Старушки яростно спорили. Причем это была не какая-нибудь скоротечная ссора типа «поругались, и хватит». Пререкания, судя по всему, начались не вчера, обрели хроническую форму и грозили затянуться как минимум на ближайшее десятилетие.

– Все, конечно, очень здорово, но ведь три доллара-то мои! Почему ты должна решать, как мы туда отправимся?

– Мне нравится летать.

– А я тебе говорю, Эсме, в это время года на помеле продует насквозь. Сквозняк заберется тебе в такие места, о которых ты даже не подозреваешь.

– Да ну? Так просвети меня, что же это за места такие?

– О, Эсме!

– И нечего на меня о-эсмекать! Это не я изобрела Восхитительные Свадебные Трюфеля со Специальными Губчатыми Пальчиками.

– Вот и Грибо не любит летать на помеле. У него очень чувствительный желудок.

Резакофф вдруг заметил, что одна из котомок лениво шевелится.

– Гита, он у меня на глазах сожрал полскунса и не подавился. Так что не рассказывай мне сказки про его чувствительный желудок, – поморщилась матушка, у которой коты в принципе вызывали антипатию. – А кроме того… он опять занимался Этим.

Нянюшка Ягг ответила ей беззаботным взмахом руки.

– О, Этим он занимается только иногда, когда уж совсем припрет.
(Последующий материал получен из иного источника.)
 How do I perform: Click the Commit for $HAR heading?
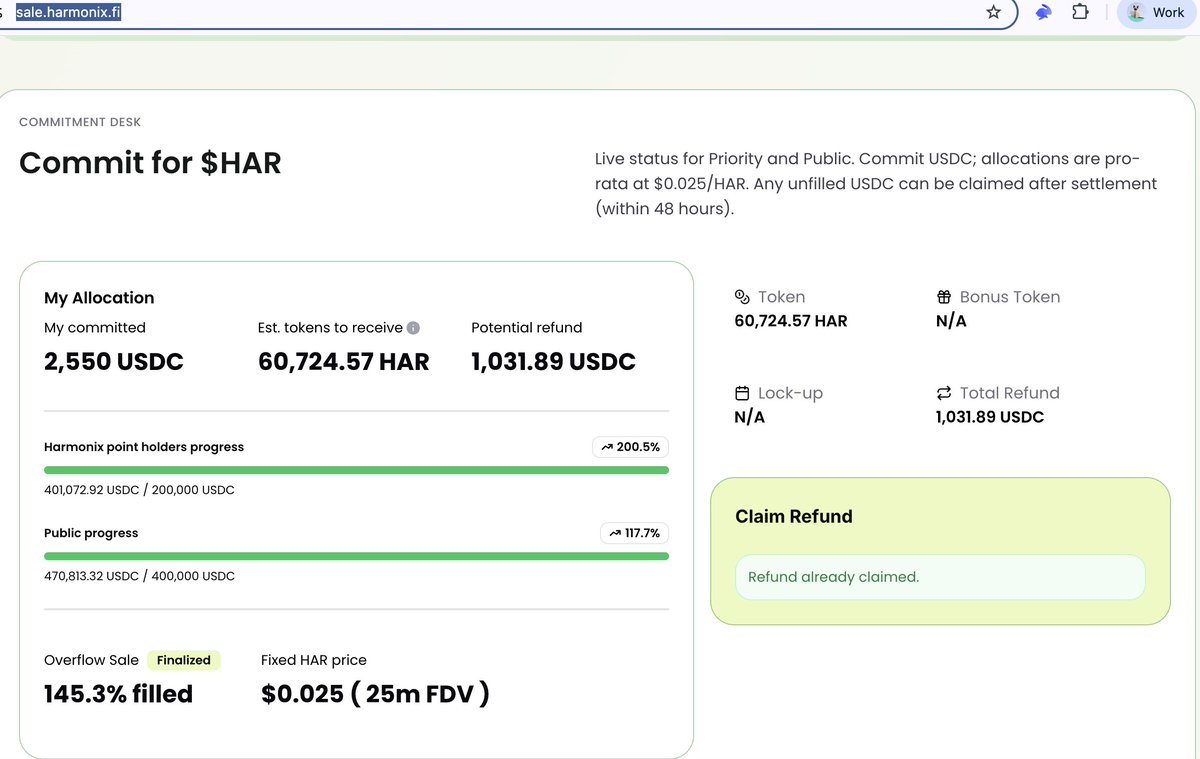(x=150, y=162)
– Он занимался Этим не далее как на прошлой неделе, в курятнике старушки Общипец. Та отправилась посмотреть, что там за шум, так этот наглец даже не потрудился скрыться, а так и продолжал заниматься Этим прямо у нее на глазах. Она потом долго отлеживалась.

– Бедняжка, он, наверное, испугался еще больше ейного, – встала на защиту своего любимца нянюшка.

– Ты же сама знаешь, какая опасная штука эти заграницы. Они разлагающе действуют на неокрепшие умы, – нахмурилась матушка. – Вот ты таскала за собой повсюду этого своего котяру, и теперь посмотри, что он… Да, что такое?

К ним робко приближался Резакофф – в полуприседе, характерном для человека, который, с одной стороны, пытается привлечь к себе внимание и в то же время не хочет лезть в чужие дела.

– Прошу прощения, дамы, вы не дилижанс случаем ждете?

– Его самого, – обрубила та, что повыше.

– Гм, боюсь, следующий дилижанс тут не останавливается. Он едет прямиком до Рыбьих Ручьев.

Старушки наградили его парой вежливых взглядов.

– Большое спасибо, – ответила высокая и опять повернулась к своей компаньонке. – О чем я? А, да. Старушка Общипец долго не могла оправиться от потрясения. Я даже думать боюсь, чему он научится в этой нашей поездке.